Plymouth Township officer Bradley Fox with his K-9 Nick. Credit: www.officerbradfox.com
According to a lawsuit filed Tuesday, a Norristown gun dealer is legally liable for selling a straw purchaser six guns -- one of which was used to kill a Plymouth Township cop in 2012.
"I am bringing this case with the hope that something positive will come of this tragedy, that through legal action I can help prevent other families from suffering a similar fate," said Lynsay Fox, officer Brad Fox's widow, in a statement.
The suit says In Site Firearms should not have sold firearms to a man who then resold the guns to Andrew Thomas, 44, who killed Fox in September 2012.

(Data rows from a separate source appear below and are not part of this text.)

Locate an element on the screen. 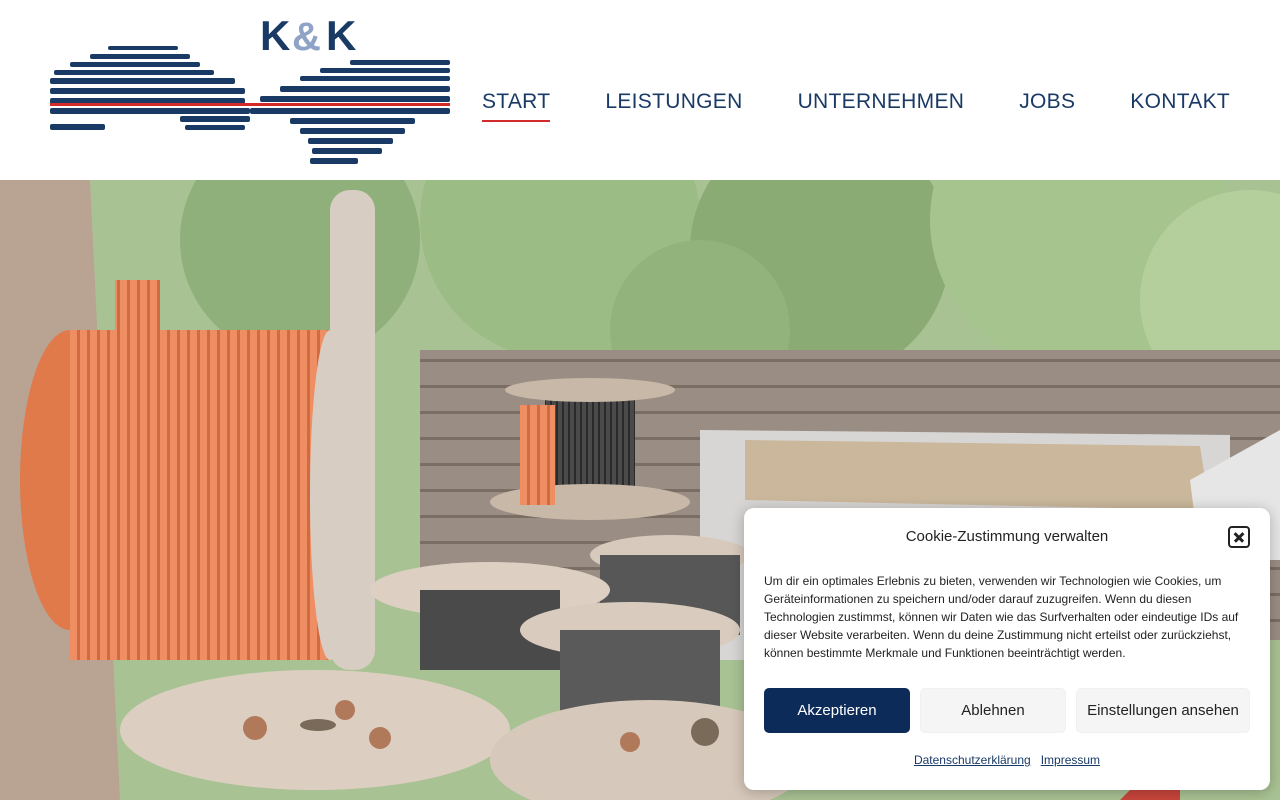 The width and height of the screenshot is (1280, 800). deny-button: Ablehnen is located at coordinates (993, 710).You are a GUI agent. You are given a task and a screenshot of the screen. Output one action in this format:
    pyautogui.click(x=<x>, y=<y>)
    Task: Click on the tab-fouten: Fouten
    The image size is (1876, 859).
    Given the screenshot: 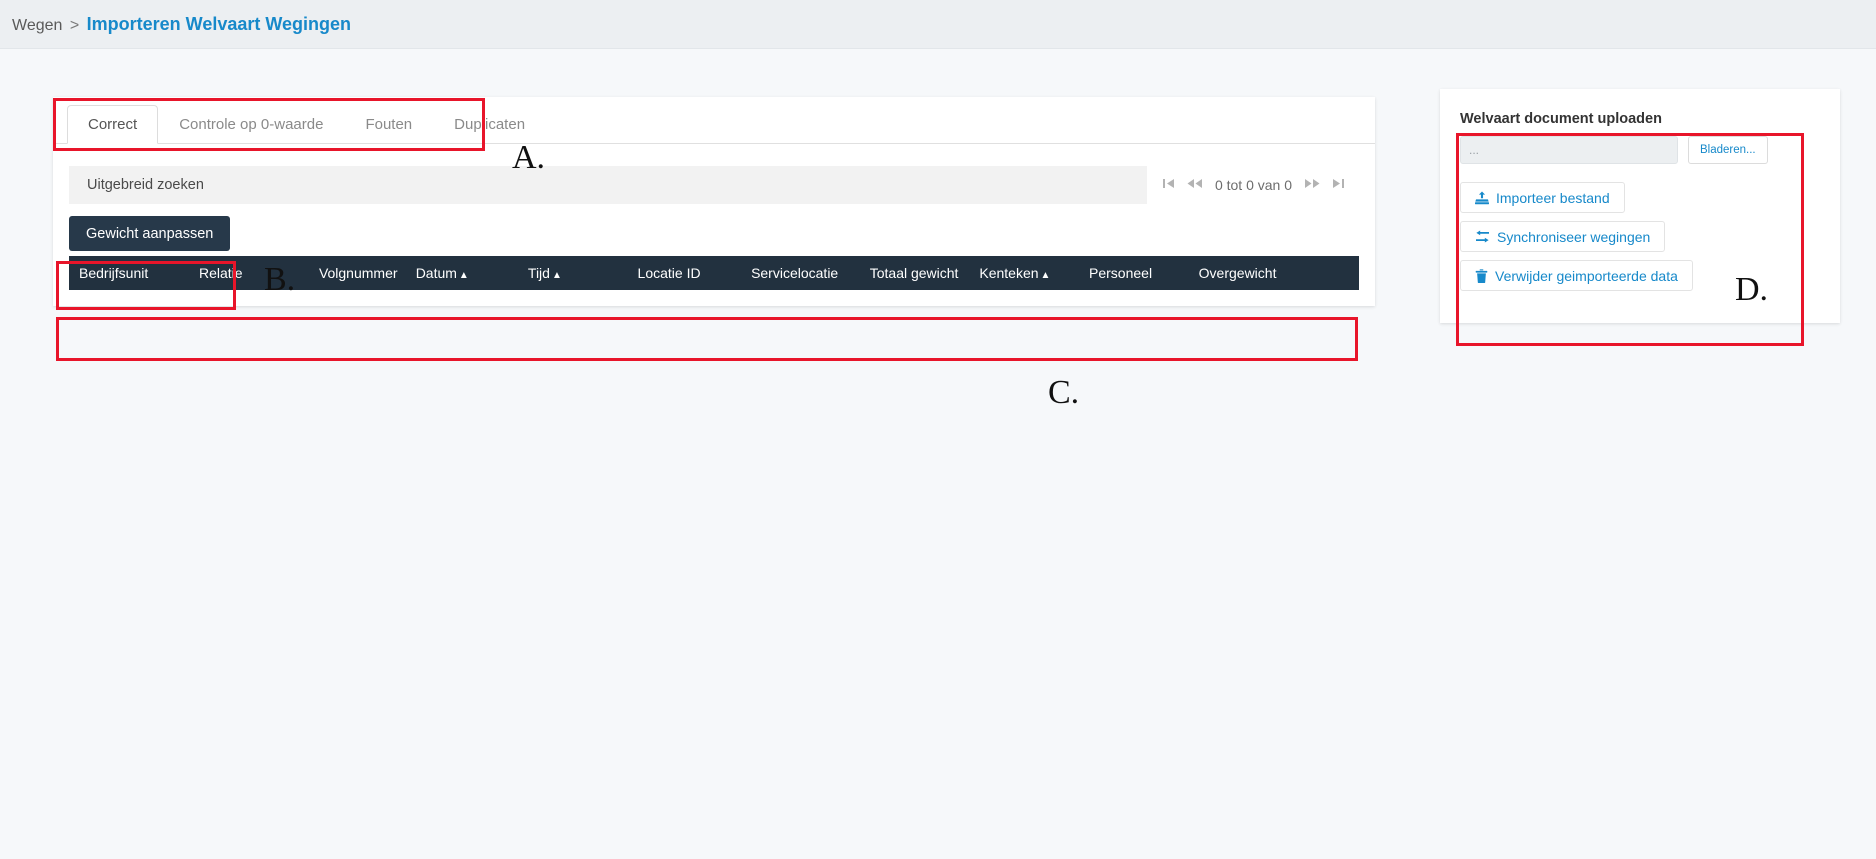 What is the action you would take?
    pyautogui.click(x=388, y=124)
    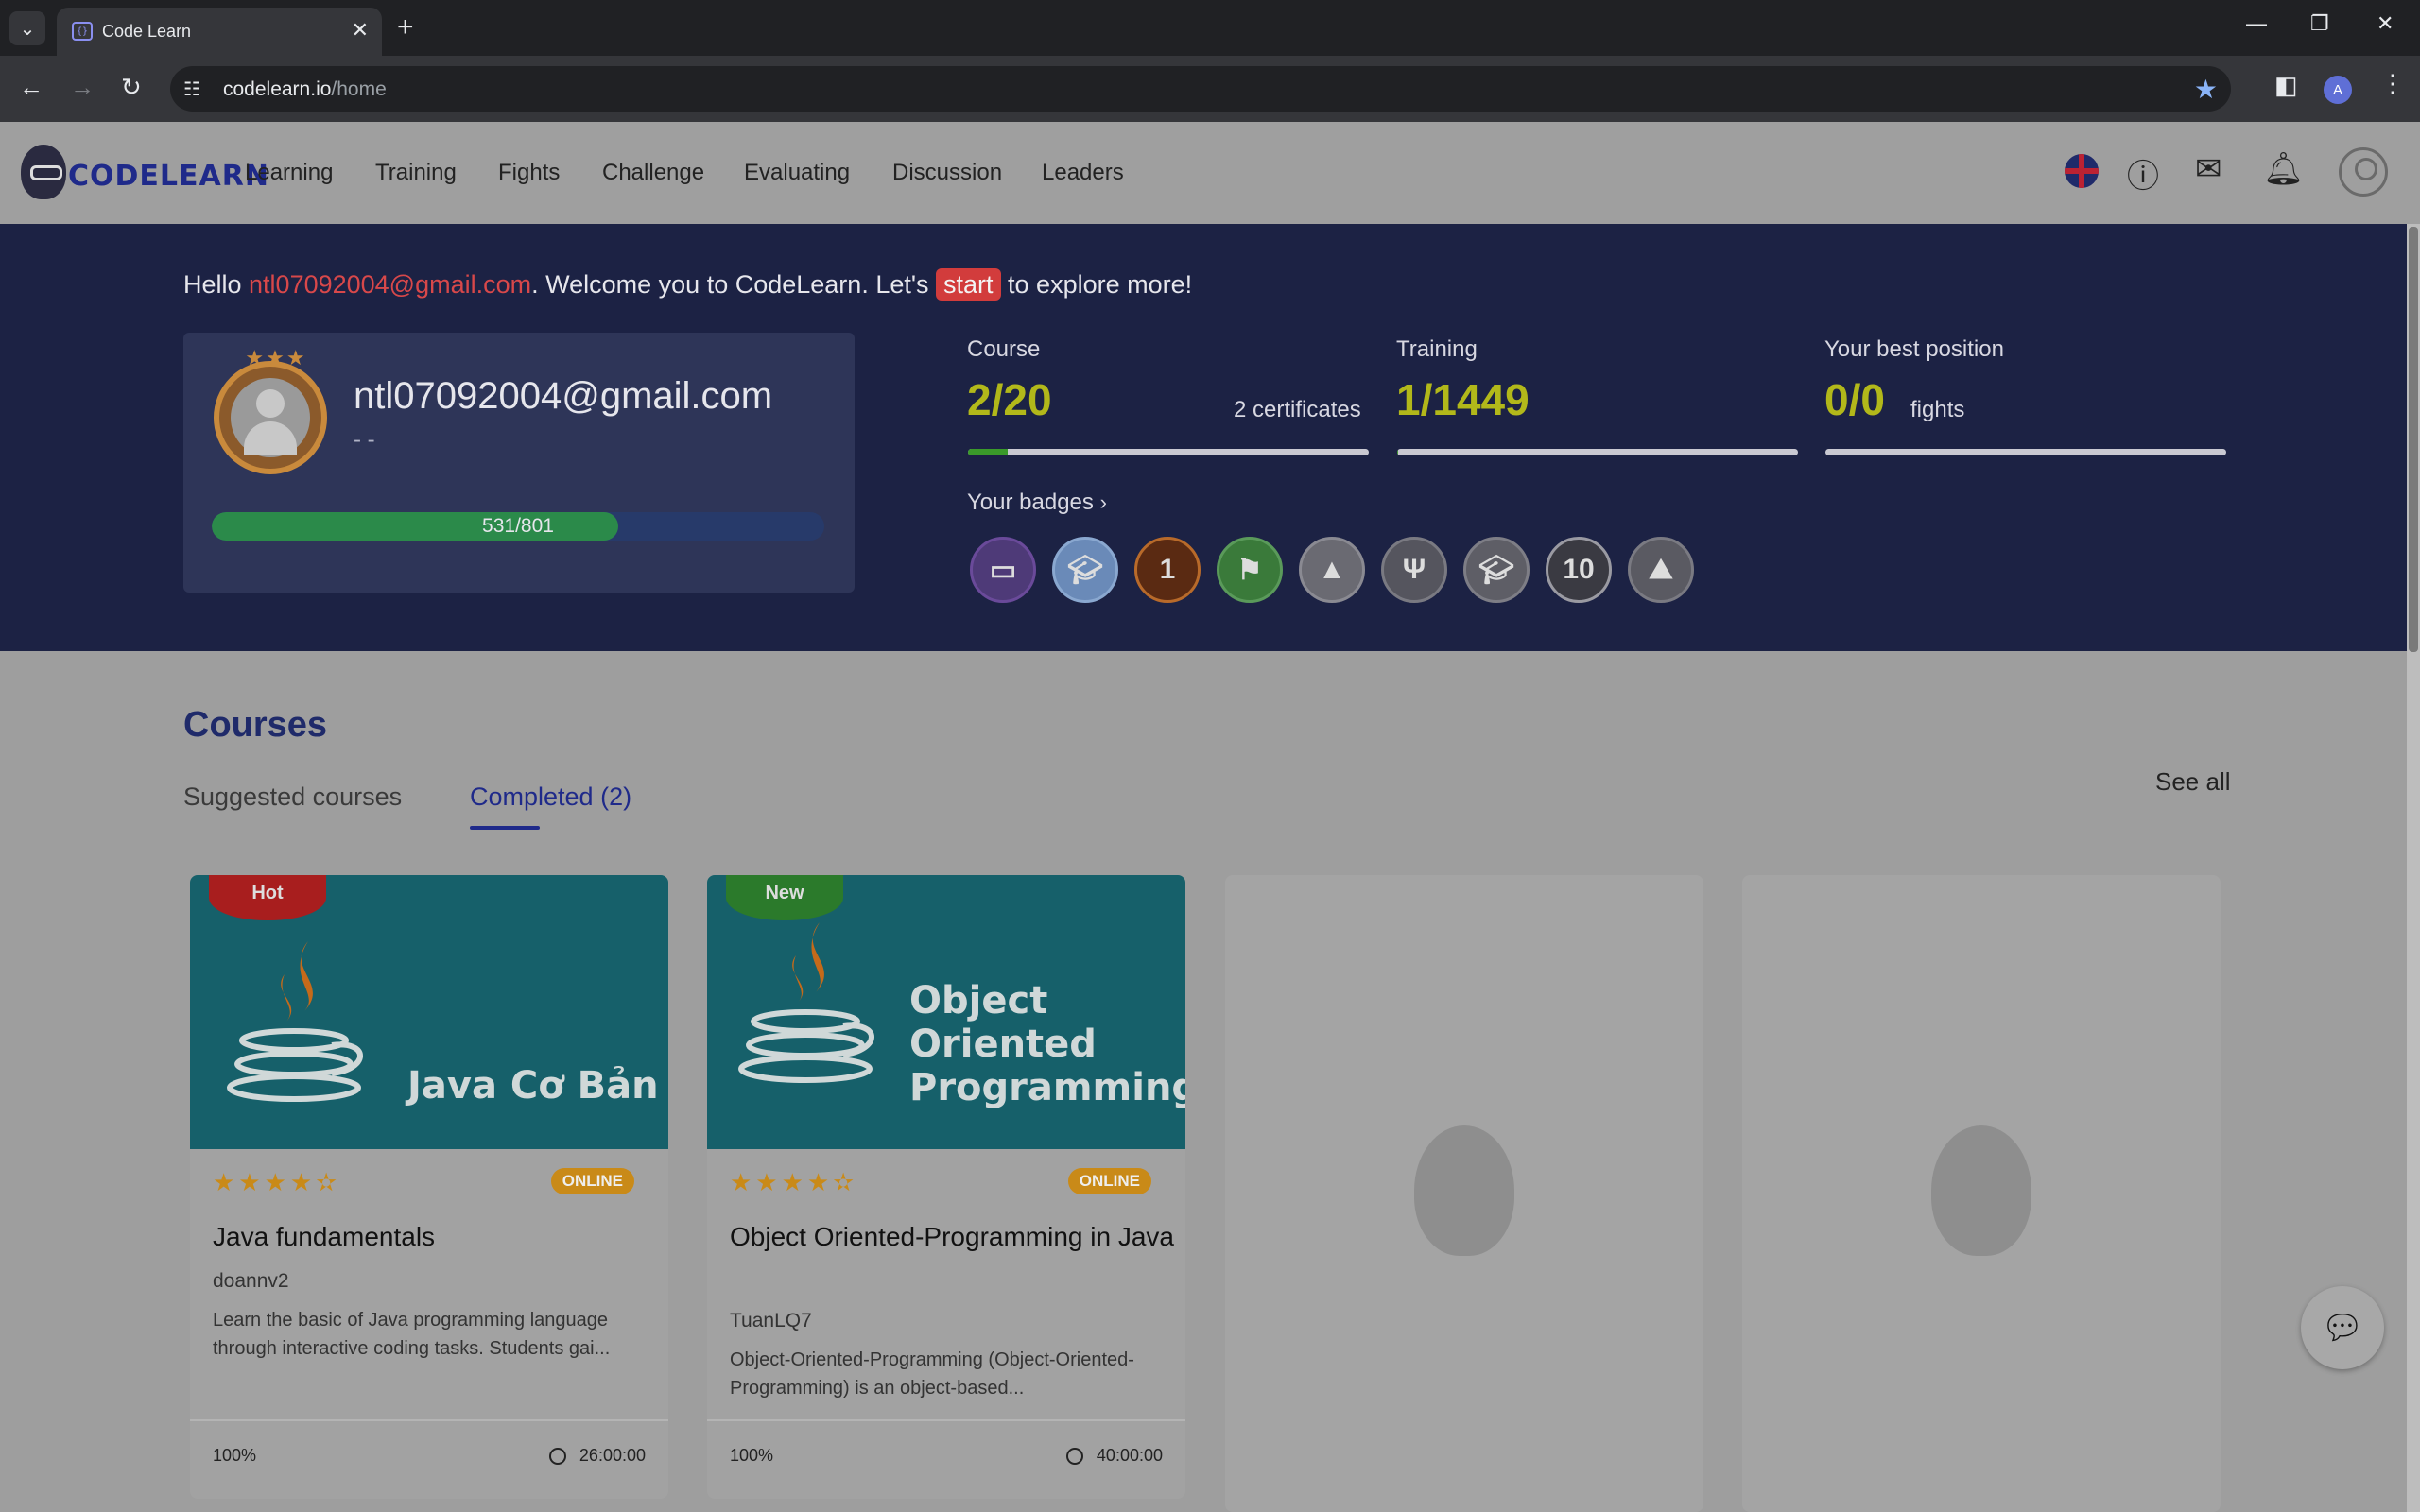  What do you see at coordinates (406, 27) in the screenshot?
I see `new-tab-button: +` at bounding box center [406, 27].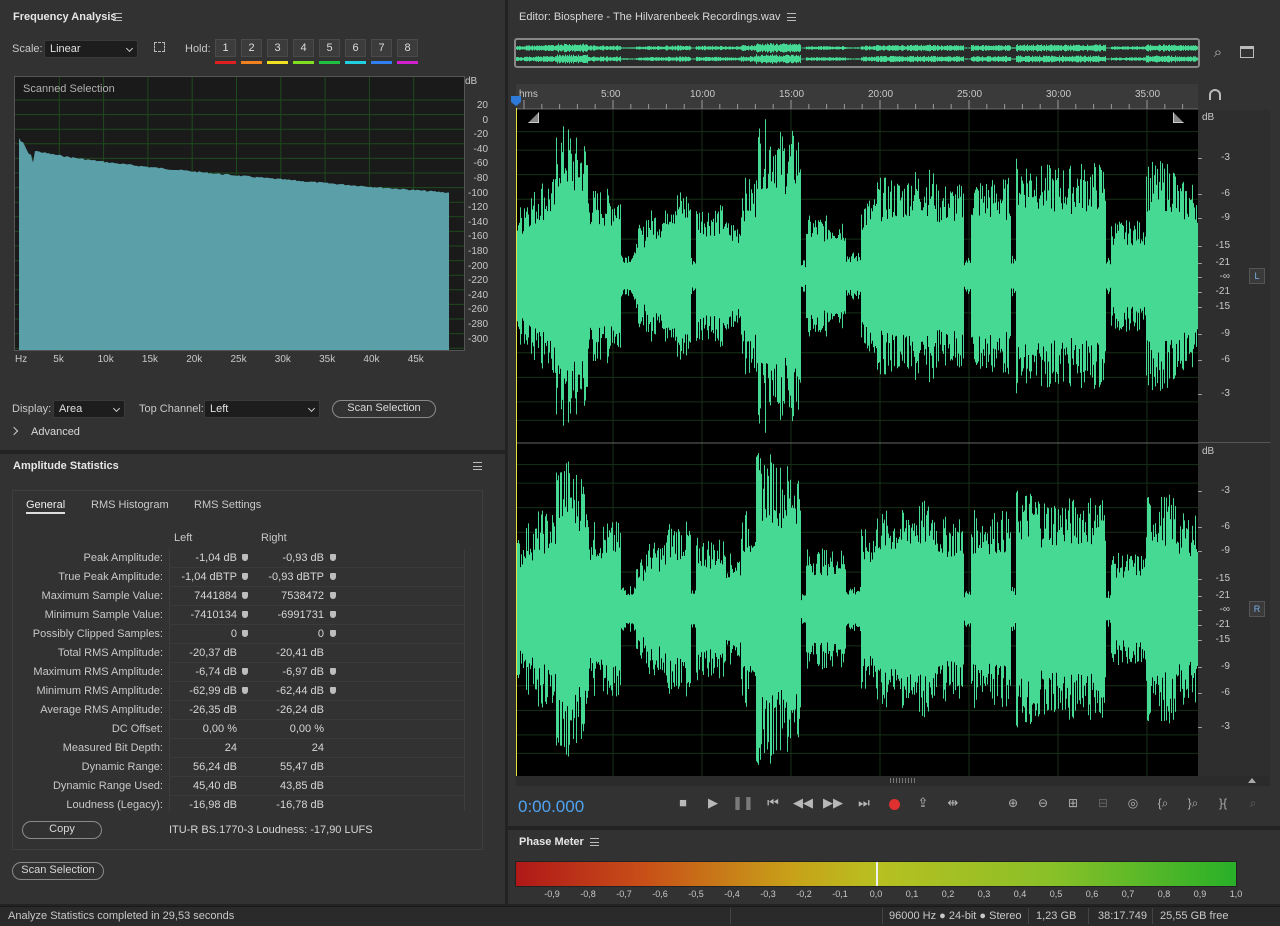 The width and height of the screenshot is (1280, 926). What do you see at coordinates (1253, 804) in the screenshot?
I see `zoom-reset-icon: ⌕` at bounding box center [1253, 804].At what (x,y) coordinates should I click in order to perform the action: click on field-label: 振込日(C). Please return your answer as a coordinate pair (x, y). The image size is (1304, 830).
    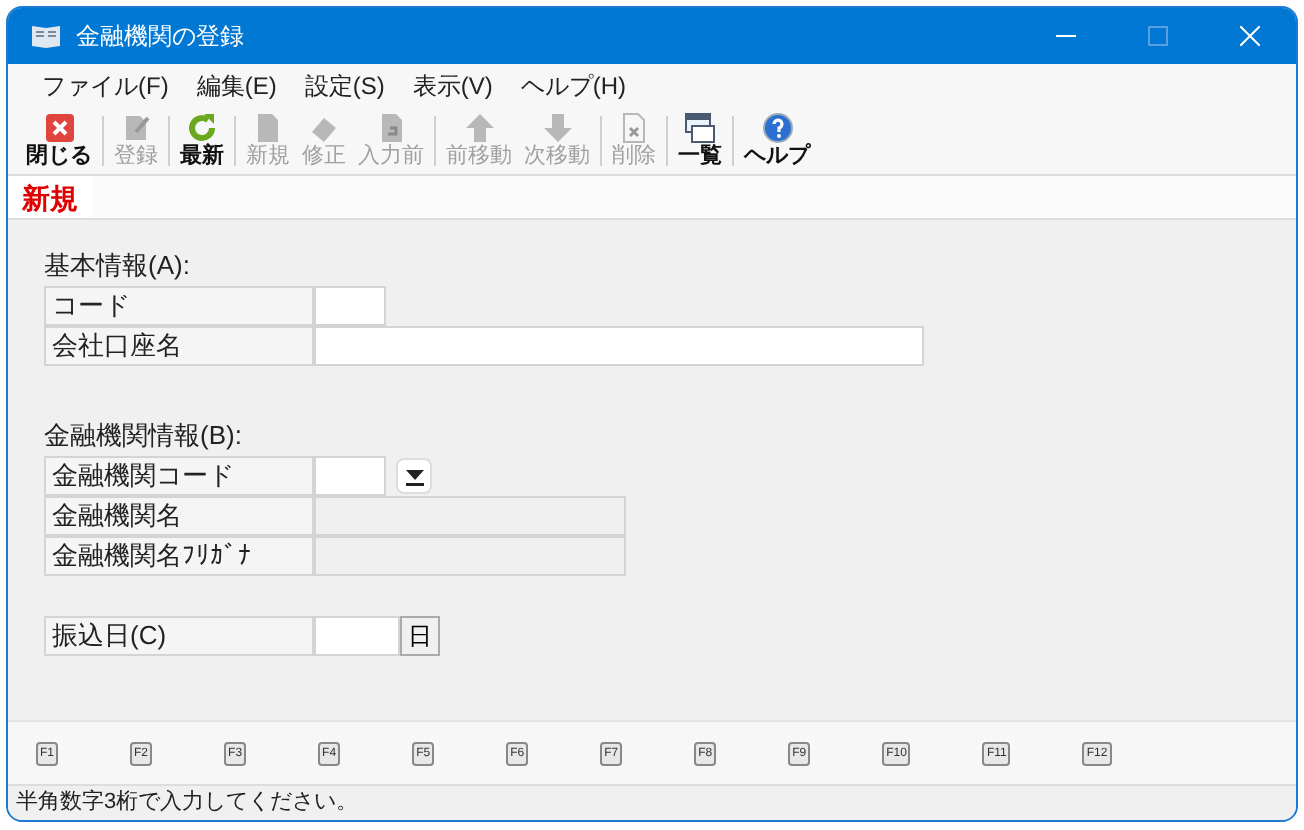
    Looking at the image, I should click on (179, 636).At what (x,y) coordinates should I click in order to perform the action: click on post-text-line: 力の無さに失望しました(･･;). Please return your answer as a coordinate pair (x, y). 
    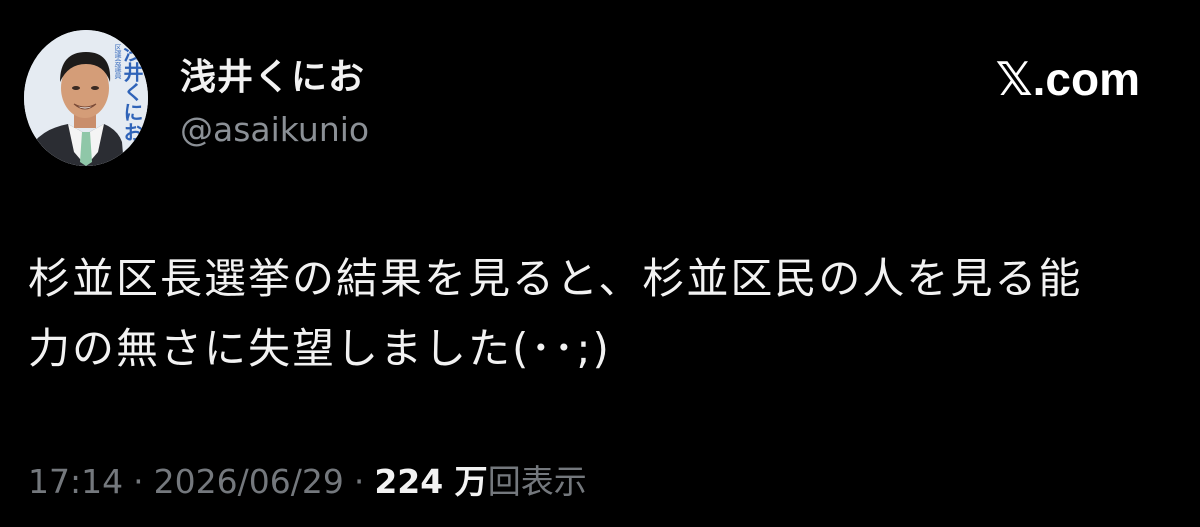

Fox, a decorated Marine who served in Iraq, saw Thomas speeding and pursued him. After Thomas crashed, he shot at Fox and his K-9, Nick, fatally striking Fox once in the head. Thomas fled and later shot himself to death.
"The loss of Brad Fox was a tragedy that most people living in Montgomery County ... still remember and mourn," said Hope Freiwald, a lawyer at Drechert LLP, which is filing the suit for Lynsay. "This case is not about Second Amendment rights ... it's about preventing unlawful use of guns through straw purchasers."
According to the lawsuit, straw purchaser Michael Henry, bought six guns from In Site for Thomas, who could not buy guns legally due to his criminal background. Henry gave the guns to Thomas in the store's parking lot, the suit claims.
Buying multiple guns, paying in cash and buying the same model of gun should be red flags to gun dealers, said John Lowy, director of the Brady Center to Prevent Gun Violence in D.C.'s legal action project.
"Brad Fox was an extraordinary, true hero," Lowy said. "It's not difficult for a gun dealer to effectively screen for straw purchasers ... 90 percent of gun dealers sell guns in no crimes, zero. In the overwhelming majority of cases, it's not just bad luck that certain gun dealers supply criminals."
Luke Kelly, co-owner of In Site and a named defendant in the suit, declined to comment on the lawsuit, saying in a voicemail that he and his attorney have not yet been served with the lawsuit and thus have not yet read it.